This article is intended for members enrolled in an individual health insurance plan.
It’s stressful enough to go to the hospital. The last thing you want to see is a huge bill you thought would be covered by your health plan. But surprise bills are common due to “balance billing.”
What Is Balance Billing?
Balance billing can happen when a patient receives care from an out-of-network facility or doctor. That facility or doctor then bills the patient for any amount more than what the health plan allows. Balance billing can cost patients thousands of dollars.
You may have done your homework and chosen a doctor and hospital in your plan’s network, but still get surprise bills. Here’s why:
- Many hospitals use outside doctors to help staff their emergency rooms. These doctors may not be in your plan’s network.
- Even when you planned a procedure with a doctor who is in your plan’s network, you may get a balance bill if an anesthesiologist, radiologist or other doctor involved in the surgery isn’t in the network.
How Can You Avoid Balance Billing?
What can you do to help avoid getting a surprise bill?
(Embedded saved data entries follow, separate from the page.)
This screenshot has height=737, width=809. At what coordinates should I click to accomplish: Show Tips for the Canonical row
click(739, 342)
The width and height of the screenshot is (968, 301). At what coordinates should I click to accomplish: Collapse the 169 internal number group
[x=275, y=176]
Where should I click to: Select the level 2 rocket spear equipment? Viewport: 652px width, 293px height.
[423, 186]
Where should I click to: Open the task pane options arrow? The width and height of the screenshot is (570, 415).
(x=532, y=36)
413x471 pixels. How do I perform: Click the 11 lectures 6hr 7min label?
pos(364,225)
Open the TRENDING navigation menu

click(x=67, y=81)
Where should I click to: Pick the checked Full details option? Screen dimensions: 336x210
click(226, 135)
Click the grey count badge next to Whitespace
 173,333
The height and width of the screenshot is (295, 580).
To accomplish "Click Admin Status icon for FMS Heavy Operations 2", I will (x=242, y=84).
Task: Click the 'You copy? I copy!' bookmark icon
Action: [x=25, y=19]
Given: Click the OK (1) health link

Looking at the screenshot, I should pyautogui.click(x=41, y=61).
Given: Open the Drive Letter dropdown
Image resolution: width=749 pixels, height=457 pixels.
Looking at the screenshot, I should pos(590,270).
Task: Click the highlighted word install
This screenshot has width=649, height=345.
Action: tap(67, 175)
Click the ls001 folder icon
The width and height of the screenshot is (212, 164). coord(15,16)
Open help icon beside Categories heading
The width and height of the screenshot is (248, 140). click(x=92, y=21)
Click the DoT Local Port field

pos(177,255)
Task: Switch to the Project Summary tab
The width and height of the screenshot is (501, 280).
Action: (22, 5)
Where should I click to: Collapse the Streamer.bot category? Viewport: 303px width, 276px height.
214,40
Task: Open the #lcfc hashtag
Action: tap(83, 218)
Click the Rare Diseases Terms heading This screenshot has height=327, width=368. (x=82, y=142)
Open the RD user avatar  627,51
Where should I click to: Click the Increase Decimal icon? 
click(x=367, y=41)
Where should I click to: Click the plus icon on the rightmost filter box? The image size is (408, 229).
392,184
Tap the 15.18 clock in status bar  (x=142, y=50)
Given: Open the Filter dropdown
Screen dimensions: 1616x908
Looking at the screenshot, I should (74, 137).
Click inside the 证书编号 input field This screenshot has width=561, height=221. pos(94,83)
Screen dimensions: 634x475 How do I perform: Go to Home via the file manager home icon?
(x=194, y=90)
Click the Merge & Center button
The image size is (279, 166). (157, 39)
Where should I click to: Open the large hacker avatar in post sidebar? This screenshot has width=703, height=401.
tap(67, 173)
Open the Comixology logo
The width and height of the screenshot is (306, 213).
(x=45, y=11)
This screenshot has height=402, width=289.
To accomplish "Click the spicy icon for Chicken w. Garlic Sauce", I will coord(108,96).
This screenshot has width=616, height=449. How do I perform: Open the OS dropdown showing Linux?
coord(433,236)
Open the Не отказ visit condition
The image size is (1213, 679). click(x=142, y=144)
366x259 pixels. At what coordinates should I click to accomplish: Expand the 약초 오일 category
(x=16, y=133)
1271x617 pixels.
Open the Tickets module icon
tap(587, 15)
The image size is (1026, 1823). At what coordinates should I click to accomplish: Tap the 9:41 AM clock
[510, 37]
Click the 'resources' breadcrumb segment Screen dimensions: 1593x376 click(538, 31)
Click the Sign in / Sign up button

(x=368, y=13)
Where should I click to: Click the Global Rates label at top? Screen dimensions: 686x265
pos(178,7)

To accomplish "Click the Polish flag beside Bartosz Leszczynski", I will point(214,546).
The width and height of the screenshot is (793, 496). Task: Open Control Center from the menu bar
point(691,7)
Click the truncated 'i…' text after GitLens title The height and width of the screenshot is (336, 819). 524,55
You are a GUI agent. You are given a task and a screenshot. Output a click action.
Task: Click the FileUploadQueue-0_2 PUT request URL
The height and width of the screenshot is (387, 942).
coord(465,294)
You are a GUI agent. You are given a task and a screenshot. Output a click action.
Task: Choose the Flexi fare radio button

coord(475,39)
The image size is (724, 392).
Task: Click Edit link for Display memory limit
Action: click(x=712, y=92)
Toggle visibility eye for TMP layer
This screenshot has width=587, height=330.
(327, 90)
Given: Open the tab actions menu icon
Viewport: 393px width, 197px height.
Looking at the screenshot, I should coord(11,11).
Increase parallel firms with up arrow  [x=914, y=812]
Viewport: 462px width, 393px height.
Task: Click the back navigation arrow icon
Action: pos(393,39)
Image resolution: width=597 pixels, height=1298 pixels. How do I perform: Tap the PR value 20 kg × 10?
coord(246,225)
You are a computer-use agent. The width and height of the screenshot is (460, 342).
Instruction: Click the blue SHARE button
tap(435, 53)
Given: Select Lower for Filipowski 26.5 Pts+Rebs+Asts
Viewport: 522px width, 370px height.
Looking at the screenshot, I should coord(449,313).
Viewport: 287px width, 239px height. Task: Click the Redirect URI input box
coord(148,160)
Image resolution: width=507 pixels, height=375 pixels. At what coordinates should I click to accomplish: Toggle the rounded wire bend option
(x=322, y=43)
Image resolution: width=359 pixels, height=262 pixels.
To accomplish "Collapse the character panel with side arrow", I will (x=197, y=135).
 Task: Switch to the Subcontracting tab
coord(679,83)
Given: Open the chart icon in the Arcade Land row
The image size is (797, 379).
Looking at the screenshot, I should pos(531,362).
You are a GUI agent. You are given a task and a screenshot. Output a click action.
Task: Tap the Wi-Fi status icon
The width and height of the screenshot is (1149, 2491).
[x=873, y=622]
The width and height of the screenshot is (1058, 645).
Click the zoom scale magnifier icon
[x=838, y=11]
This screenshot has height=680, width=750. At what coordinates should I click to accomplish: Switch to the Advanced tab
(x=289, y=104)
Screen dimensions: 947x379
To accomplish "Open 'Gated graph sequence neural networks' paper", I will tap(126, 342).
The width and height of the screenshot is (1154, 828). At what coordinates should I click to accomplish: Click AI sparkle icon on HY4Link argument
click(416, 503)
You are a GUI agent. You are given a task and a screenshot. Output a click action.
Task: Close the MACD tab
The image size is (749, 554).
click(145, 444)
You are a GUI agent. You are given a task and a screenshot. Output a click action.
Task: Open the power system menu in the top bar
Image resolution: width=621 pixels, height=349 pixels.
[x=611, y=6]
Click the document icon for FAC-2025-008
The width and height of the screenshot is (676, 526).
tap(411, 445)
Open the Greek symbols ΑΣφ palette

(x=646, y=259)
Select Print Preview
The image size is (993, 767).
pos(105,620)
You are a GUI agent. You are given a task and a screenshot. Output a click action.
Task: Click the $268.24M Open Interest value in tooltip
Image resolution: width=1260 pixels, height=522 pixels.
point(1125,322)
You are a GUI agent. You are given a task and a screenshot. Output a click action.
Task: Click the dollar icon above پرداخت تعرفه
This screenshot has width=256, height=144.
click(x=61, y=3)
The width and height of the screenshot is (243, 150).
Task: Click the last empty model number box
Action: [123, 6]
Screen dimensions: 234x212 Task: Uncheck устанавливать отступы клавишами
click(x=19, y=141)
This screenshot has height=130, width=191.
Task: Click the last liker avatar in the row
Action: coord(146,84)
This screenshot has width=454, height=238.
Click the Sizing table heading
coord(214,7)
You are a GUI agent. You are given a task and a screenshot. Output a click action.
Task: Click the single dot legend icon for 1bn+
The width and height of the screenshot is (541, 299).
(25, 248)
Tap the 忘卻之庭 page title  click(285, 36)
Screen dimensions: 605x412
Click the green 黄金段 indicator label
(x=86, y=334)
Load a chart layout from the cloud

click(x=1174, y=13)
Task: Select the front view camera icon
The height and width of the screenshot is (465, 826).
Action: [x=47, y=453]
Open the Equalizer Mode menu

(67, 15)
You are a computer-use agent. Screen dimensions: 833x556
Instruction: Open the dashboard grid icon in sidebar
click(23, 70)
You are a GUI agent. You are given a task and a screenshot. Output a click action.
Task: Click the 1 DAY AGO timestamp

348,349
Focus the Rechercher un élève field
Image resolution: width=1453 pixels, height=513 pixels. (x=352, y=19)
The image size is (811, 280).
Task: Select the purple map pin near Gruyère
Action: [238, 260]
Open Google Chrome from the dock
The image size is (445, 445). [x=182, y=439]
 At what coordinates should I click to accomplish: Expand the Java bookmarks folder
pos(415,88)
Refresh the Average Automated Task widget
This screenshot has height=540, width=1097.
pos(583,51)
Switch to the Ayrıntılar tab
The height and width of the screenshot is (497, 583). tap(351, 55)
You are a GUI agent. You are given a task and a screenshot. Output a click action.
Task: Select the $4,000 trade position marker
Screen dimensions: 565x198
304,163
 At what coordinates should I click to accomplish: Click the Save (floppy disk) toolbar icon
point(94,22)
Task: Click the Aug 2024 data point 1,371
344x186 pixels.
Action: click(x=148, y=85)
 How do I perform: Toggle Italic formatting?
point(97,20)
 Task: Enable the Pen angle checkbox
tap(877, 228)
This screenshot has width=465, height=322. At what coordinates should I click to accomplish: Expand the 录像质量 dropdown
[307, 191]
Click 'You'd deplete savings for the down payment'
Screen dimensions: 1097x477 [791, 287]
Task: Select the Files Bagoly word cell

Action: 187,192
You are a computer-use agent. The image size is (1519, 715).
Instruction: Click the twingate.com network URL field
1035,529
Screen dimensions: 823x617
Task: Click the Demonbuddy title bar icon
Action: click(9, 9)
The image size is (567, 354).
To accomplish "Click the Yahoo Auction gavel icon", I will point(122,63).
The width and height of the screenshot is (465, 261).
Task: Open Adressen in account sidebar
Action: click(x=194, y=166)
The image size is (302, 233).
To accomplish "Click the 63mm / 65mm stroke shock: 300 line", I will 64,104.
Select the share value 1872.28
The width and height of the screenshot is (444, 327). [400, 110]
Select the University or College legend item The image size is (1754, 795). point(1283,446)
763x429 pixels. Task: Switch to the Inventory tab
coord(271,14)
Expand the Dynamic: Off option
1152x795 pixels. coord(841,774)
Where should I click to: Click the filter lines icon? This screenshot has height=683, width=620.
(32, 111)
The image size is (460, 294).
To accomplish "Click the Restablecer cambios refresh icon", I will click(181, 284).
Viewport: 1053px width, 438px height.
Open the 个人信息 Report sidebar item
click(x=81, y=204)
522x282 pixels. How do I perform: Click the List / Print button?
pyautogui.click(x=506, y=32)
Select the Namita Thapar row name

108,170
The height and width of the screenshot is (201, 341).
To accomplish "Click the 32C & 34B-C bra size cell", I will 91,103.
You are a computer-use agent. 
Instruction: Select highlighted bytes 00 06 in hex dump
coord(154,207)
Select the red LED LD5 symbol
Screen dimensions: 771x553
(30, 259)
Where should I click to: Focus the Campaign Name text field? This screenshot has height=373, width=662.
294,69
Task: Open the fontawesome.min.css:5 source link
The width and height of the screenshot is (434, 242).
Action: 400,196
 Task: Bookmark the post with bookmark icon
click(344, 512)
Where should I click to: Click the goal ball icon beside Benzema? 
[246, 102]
When you schedule a planned procedure,* ask if all the providers — including anesthesiologists, radiologists and others — are in your plan’s network.
Asking the questions may also help your doctor and others become more aware of the issue.
If you do get a surprise bill in the mail, try these steps before you pay in full:
- Call the care provider who billed you to ask about options to reduce the bill, assistance programs or payment options.
- Call the hospital or other facility where you received care to ask about options to reduce the bill, assistance programs or payment options.
- Call Blue Cross and Blue Shield of Illinois at the number on the back of your member ID card to ask about your options.
- Check with your state insurance regulator to see if there are protections against balance bills.
Taking these steps may help lead to a smaller bill. In some cases, it may even wipe out the amount due all together. That would be a welcome surprise.
*HMO members must get a referral for most care not provided by their primary care provider (PCP).